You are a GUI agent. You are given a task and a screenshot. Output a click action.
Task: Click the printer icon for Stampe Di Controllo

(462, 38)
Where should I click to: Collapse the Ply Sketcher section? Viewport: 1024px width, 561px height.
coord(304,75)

---------------

* _REQUIRED ACTION_:
Repeat the entries. Keep each one exactly as written.

* _TASK ANSWER_:
You are a GUI agent. You are given a task and a screenshot. Output a click action.
Task: Click the printer icon for Stampe Di Controllo

(462, 38)
Where should I click to: Collapse the Ply Sketcher section? Viewport: 1024px width, 561px height.
coord(304,75)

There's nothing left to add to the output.